China's trade war gambit puts Trump on defense


If international trade is a game of chess, China has the U.S. in check — with few good options for the next move.

Why it matters: The trade war has exposed just how deeply the U.S. economy is at the mercy of an accident of geology — China's supply of the rare earth minerals that power our modern high-tech society.

The big picture: China's control of the global rare earths supply has left the U.S. playing defense in a trade war of its own design.China loosening up on rare earths exports was a key part of the trade truce the two countries struck in mid-May. But its slow-walking of those exports is now at the heart of another breakdown in the relationship.

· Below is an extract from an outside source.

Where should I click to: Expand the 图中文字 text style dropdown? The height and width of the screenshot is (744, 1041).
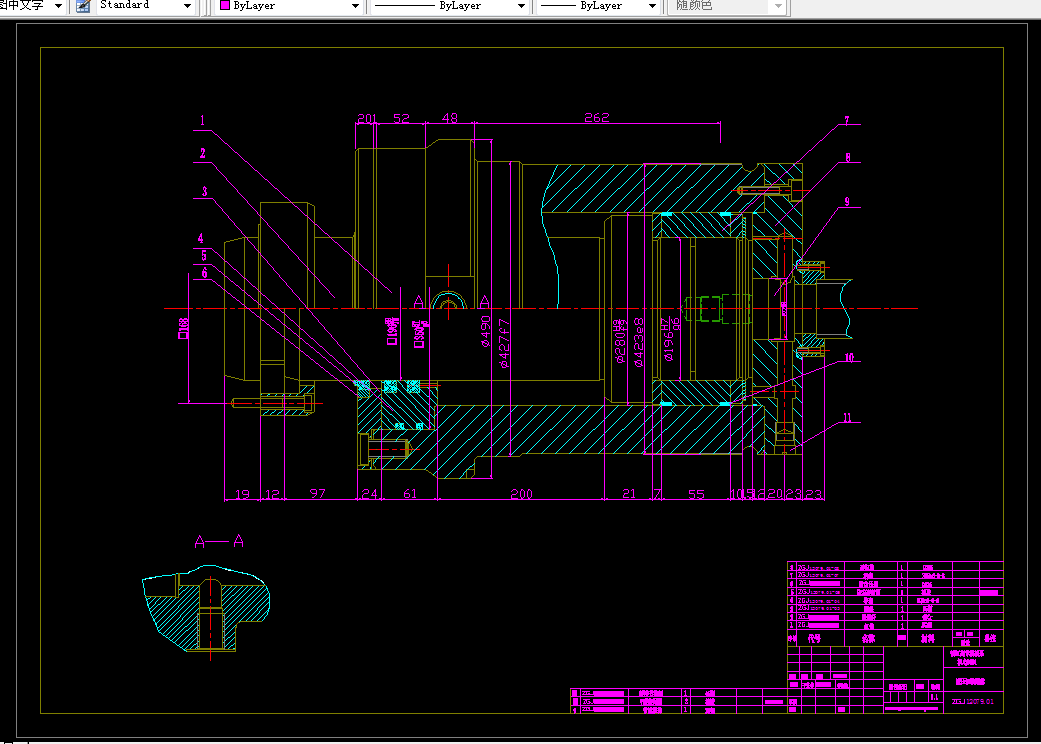[58, 6]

Between the lines: President Trump says he and China's President Xi Jinping spent 90 minutes on the phone Thursday discussing trade."There should no longer be any questions respecting the complexity of Rare Earth products," Trump said — though what that means for exports, as a practical matter, wasn't immediately clear.

Whatever leverage the Trump administration thought it had going into a spree of "90 deals in 90 days" has thus far not delivered much, and now courts are threatening to stand in the president's way.

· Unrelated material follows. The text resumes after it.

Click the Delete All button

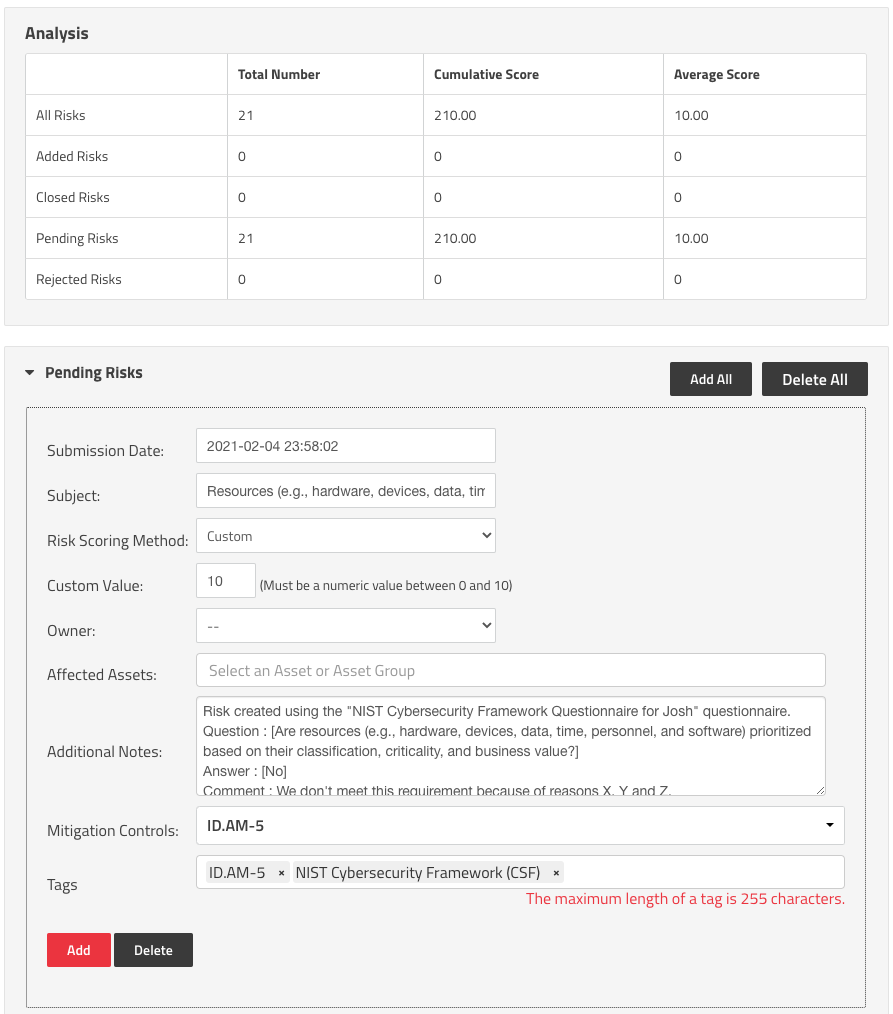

State of play: The U.S. economy has been resilient thus far, defying predictions of immediate tariff chaos. But new signs suggest private-sector hiring is weakening, and supply chains are breaking down.Consumer prices are starting to rise, manufacturers' profits are being squeezed, and the specter of inflation looms larger by the day.

Factories are beginning to shut down because they can't get the necessary components, and some companies are reportedly considering the extraordinary step of shipping their unfinished products to China to add the components there.
None of that was the point of the trade war; most of it is the exact opposite.